BTW if you called kernel.dispose() after kernel.execute(size) above you would 
still be inefficient (slow!) but you would not run out of OpenCL resources.

My suggestion is to move the kernel creation out of this method, and just 
assign new arrays to the kernel each time. 

Something like this (hacked from your code) 

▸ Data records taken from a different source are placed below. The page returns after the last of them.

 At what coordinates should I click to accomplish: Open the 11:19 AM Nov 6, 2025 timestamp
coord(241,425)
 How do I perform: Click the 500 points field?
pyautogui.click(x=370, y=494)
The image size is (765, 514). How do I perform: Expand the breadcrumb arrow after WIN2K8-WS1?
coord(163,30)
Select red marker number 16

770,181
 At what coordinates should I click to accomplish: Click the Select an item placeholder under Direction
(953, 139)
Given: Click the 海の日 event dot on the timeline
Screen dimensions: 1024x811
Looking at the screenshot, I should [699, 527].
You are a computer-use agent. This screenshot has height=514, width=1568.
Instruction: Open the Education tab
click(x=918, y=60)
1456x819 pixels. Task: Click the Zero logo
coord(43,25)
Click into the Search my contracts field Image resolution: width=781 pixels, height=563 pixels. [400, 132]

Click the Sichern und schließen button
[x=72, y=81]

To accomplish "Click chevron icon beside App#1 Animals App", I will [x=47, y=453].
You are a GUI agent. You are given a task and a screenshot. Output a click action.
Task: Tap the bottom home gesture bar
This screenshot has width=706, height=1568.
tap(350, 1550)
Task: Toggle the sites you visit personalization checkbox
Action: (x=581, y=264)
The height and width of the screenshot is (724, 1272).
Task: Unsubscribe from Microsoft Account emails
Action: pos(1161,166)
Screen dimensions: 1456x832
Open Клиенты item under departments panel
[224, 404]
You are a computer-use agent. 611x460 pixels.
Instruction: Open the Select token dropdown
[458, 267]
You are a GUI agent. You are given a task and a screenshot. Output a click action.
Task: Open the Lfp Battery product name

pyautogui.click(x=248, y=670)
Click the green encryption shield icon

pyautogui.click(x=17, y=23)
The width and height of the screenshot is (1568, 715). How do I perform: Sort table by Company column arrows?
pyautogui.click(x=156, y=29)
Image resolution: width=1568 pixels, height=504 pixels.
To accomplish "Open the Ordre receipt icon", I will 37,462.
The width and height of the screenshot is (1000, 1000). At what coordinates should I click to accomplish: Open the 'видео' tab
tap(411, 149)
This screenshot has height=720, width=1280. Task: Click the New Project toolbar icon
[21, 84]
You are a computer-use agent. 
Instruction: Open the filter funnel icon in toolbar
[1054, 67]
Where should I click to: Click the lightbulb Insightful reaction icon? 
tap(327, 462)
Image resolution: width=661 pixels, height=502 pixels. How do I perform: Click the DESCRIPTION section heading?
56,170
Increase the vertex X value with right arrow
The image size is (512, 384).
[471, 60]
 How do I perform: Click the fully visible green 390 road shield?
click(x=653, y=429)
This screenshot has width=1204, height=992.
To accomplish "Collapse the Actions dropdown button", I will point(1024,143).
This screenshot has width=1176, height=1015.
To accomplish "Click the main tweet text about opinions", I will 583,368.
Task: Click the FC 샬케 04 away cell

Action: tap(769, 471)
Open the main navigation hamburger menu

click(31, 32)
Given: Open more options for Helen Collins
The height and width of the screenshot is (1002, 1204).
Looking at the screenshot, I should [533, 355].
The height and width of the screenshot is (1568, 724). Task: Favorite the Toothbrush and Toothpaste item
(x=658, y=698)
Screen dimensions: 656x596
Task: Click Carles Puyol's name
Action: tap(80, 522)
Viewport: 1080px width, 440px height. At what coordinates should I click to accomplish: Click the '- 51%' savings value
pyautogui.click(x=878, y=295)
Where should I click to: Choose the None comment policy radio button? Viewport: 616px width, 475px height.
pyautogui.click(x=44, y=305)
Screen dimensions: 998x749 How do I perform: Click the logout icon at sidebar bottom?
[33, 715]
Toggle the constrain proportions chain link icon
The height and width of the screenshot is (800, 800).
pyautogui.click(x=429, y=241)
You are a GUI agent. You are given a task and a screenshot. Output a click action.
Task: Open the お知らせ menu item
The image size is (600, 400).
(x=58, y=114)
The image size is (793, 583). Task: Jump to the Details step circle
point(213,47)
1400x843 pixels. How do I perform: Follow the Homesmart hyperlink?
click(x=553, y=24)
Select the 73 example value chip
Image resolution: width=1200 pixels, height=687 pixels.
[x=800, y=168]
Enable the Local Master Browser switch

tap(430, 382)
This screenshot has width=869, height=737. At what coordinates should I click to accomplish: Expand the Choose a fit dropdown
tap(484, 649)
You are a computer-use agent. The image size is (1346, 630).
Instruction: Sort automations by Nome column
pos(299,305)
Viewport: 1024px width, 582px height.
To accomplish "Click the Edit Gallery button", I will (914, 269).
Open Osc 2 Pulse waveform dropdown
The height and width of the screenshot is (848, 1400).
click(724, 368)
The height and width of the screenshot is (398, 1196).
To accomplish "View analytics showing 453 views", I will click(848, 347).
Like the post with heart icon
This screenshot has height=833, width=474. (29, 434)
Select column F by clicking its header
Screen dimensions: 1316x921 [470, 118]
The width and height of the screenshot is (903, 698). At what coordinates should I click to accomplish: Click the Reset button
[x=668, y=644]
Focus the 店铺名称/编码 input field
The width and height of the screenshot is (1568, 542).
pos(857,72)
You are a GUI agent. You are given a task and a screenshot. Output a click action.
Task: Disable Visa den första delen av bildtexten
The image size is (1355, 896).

public class ArrayIncrement {
    public static class ArrayIncrementKernel extends Kernel {
        private int[] in;
        private int[] out;

        public void setArrays(int[] in, int[] out) {
            this.in = in;
            this.out = out;
        }

        @Override
        public void run() {
            int id = getGlobalId();
            out[id] = in[id] + 1;
        }
    }

    static ArrayIncrementKernel kernel = new ArrayIncrementKernel();

    public static boolean run(int size) {
        int[] inData = new int[size];
        int[] outData = new int[size];
        kernel.setArrays(inData, outData);
        kernel.execute(size);
        return(true);
    }

    public static void main(String[] args) {
        for (int i = 0; i < 100; i++) {
            System.out.println(i);
            System.out.println(run(10));
        }
    }
} 

Original comment by frost.g...@gmail.com on 15 Apr 2013 at 3:00

GoogleCodeExporter commented 9 years ago

Original comment by frost.g...@gmail.com on 15 Apr 2013 at 3:01

GoogleCodeExporter commented 9 years ago
Hi,

thanks for your answer, this was exactly what I was looking for!